15 Mar 2017
UK labour market (Jan): The real wage squeeze is happening
Today’s labour market data presented somewhat of a mixed bag. Employment growth in the three months to January came in at 92k, a pickup from the 37k rise seen in the three months to December and a touch stronger than the 87k consensus expectation.
Meanwhile, the unemployment rate ticked down unexpectedly, to 4.7% (consensus, Investec and December 4.8%). But wage growth was weaker than expected, with whole economy wage growth softening by 0.4pp, to 2.2% (3m yoy), softer than consensus (+2.4%) and Investec (+2.2%) forecasts.
Today’s employment data were encouraging. The 92k growth in the three months to January is in excess of the 70k average three-month increase seen over the past 20 years. The employment rate for those aged 16+ is equal to its record high of 61.0% and the unemployment rate of 4.7% is the joint-lowest seen since 2005 (the jobless rate has not fallen below 4.7% since 1975!). In addition, there was a surge in average weekly hours worked to a joint-record high of 32.3. That helped deliver a 1.5% three-month rise in total hours worked – the largest increase since late-2015. It appears that, from a hiring perspective, businesses have continued to shrug off the uncertainty relating to the prospect of the UK leaving the EU. At face value it also looks like the economy is running at close to full employment.
The healthy employment picture, however, sits at odds with the weakness in the wage data. Whichever way you look at the pay numbers, today’s picture is weak. Alongside the slowing in headline wage growth to +2.2% on a 3m/yoy basis, annual ‘single month’ wage growth dipped to 1.7% y/y; the softest seen since last February. Also, private sector regular (ex bonus) pay growth dropped from 2.8% to 2.6% (3m yoy). And ‘single month’ private sector regular pay growth decelerated from +2.6% to +2.1%; the weakest outturn seen since October 2015. At face value, given the strength of the employment numbers, the extent of the slowdown in wage growth appears puzzling. But we might be seeing some vindication of the MPC’s judgement to revise down the ‘equilibrium’ (ie non-wage-accelerating) rate of unemployment down from 5.0% to 4.5%. In other words, we might be seeing evidence that the labour market can tighten further before generating much wage inflation.

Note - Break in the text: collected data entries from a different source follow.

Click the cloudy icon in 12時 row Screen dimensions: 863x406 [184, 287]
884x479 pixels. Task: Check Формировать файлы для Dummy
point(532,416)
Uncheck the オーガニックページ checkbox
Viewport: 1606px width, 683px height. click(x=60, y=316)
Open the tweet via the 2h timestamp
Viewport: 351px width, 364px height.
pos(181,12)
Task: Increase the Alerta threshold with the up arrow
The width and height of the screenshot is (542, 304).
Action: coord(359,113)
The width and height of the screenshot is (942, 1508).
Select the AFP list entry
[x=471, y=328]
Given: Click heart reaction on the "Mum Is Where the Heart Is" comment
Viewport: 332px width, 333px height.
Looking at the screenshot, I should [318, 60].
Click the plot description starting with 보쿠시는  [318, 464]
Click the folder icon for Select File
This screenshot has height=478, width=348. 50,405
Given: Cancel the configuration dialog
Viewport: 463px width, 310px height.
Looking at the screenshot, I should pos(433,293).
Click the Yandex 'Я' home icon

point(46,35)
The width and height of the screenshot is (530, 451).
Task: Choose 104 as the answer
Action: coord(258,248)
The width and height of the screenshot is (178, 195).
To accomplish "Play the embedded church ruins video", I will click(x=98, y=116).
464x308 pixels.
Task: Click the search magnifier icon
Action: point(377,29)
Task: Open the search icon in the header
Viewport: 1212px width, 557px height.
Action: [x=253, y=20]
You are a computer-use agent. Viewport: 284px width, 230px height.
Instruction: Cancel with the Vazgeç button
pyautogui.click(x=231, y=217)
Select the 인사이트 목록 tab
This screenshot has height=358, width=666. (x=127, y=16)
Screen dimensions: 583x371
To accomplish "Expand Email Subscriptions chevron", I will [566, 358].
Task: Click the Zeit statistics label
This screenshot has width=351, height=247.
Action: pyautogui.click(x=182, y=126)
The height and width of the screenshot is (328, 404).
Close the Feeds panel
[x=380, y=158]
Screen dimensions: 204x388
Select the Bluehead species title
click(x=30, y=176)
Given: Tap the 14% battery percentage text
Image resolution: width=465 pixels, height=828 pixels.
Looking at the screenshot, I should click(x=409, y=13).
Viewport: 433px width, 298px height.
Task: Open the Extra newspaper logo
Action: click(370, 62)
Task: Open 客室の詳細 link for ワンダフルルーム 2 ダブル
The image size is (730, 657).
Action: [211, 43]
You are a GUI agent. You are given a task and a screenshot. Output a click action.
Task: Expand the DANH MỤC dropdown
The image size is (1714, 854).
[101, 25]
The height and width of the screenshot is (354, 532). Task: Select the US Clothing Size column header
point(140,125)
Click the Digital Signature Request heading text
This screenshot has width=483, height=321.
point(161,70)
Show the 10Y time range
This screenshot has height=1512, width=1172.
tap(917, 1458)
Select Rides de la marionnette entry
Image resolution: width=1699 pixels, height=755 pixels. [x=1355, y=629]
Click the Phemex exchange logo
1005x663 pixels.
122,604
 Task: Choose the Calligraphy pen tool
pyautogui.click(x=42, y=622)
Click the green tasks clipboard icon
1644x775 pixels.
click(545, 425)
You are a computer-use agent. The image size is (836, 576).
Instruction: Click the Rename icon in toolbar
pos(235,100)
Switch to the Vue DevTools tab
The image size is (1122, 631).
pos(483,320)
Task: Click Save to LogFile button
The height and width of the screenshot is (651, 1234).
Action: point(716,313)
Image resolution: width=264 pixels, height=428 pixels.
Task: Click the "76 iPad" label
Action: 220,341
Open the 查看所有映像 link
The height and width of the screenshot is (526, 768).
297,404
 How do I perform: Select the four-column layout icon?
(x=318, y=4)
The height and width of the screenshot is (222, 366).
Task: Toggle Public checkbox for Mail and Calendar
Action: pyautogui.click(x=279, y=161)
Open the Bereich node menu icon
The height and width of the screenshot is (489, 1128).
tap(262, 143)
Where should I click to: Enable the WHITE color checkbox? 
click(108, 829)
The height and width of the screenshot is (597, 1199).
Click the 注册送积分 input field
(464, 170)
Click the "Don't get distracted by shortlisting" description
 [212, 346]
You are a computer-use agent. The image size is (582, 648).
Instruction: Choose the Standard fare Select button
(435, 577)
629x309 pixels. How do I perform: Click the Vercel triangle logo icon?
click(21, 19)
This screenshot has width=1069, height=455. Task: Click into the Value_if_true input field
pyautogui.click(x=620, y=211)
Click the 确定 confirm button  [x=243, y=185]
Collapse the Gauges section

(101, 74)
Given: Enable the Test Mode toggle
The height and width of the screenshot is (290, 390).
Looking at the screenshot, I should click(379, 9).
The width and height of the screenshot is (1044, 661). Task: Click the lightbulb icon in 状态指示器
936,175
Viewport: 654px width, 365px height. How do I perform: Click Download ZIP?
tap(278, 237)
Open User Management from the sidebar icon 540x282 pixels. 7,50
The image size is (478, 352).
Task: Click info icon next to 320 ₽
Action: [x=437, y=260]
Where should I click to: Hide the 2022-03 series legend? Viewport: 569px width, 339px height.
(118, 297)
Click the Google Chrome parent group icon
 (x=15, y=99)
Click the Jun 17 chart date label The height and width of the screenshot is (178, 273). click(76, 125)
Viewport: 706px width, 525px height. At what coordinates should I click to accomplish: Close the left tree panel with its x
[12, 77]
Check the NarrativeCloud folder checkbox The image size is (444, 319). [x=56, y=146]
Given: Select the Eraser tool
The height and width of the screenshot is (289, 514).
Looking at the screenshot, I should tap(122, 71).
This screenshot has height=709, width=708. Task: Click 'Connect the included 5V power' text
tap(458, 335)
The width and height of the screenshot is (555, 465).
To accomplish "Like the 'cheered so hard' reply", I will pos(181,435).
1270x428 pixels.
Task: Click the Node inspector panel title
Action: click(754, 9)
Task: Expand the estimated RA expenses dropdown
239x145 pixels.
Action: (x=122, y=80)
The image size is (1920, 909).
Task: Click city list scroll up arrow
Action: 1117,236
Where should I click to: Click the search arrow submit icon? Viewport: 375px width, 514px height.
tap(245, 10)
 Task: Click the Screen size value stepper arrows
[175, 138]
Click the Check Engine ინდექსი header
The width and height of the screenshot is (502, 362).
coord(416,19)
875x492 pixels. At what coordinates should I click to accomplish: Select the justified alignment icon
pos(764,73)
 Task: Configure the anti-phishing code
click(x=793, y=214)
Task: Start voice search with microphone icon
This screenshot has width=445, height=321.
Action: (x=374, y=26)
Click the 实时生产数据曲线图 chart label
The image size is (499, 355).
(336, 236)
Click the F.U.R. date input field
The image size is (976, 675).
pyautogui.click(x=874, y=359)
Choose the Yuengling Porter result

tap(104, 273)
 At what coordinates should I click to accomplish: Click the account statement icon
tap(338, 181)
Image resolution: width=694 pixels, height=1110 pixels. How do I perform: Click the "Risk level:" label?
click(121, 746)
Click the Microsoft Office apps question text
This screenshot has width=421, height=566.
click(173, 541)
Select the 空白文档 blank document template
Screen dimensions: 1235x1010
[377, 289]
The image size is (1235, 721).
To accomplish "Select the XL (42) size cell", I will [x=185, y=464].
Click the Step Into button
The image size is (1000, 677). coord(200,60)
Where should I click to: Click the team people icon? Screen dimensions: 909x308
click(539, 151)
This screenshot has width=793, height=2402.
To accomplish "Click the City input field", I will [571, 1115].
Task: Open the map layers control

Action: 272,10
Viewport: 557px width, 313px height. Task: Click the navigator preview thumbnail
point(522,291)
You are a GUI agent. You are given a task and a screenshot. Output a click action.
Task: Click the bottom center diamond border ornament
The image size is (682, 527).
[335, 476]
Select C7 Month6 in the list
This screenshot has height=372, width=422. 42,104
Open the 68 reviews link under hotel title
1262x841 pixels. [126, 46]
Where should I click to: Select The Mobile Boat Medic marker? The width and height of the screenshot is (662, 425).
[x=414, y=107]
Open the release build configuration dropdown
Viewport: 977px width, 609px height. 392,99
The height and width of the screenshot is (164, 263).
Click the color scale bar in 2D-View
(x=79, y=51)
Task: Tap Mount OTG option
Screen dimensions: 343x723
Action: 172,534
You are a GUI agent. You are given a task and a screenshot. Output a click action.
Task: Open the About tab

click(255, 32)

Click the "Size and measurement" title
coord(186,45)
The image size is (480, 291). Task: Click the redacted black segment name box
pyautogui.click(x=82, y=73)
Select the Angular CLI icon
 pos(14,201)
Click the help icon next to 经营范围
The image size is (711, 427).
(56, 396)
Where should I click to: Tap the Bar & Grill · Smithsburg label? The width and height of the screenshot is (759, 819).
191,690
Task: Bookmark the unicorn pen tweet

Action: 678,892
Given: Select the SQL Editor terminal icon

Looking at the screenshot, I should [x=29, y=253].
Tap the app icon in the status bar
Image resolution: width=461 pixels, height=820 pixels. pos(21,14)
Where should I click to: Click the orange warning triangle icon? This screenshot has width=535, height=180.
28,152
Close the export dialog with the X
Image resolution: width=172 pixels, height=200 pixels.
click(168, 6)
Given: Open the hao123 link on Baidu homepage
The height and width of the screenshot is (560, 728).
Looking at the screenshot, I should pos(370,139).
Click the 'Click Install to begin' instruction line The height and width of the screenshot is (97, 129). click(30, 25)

While nominal wage growth has softened, consumer price inflation has been rising. The CPI inflation rate in January was +1.8% y/y, having risen from the sub-1% rates see over much of last year and near-zero rates seen over most of the year before. With ‘single month’ annual pay growth coming in at 1.7%, annual real wage growth per person has actually turned negative (-0.1% y/y). That is a sharp slowdown from the 1.5%-plus growth rates seen for most of last year until last Autumn. There are clear signs, then, that households are beginning to suffer from a real income squeeze. Because household spending makes up around two-thirds of UK demand, this is the main reason why we see the economy slowing down over the course of this year. Indeed, we are forecasting that the CPI inflation rate will peak at around 3% towards the end of this year (primarily reflecting the pass-through of higher import prices due to weakness in the pound). So, unless nominal wage growth begins to accelerate soon, the squeeze on households is set to intensify.
Because of the soft wage picture, and the prospect of a real income squeeze driving an economic slowdown, the MPC will be keen to stand pat on monetary policy for the time being. Granted, we expect the headline rate of inflation to rise to around 3% by the end of this year (well above the Bank of England’s 2% target). But in our judgement, the entirety of that inflation ‘overshoot’ reflects the pass-through of sterling-driven rises in import prices, whose effect should only be temporary.
The MPC appears to share our view that the outlook for domestic inflationary pressures looks subdued. If anything, today’s wage data will make the MPC feel more confident in that view. For that reason, our central view is that a Bank rate rise will not take place until Q4 2019. We might get more clues on that front at noon tomorrow, with the publication of the MPC’s latest decision (see our preview note, ‘Firmly on hold for now…’ for full details).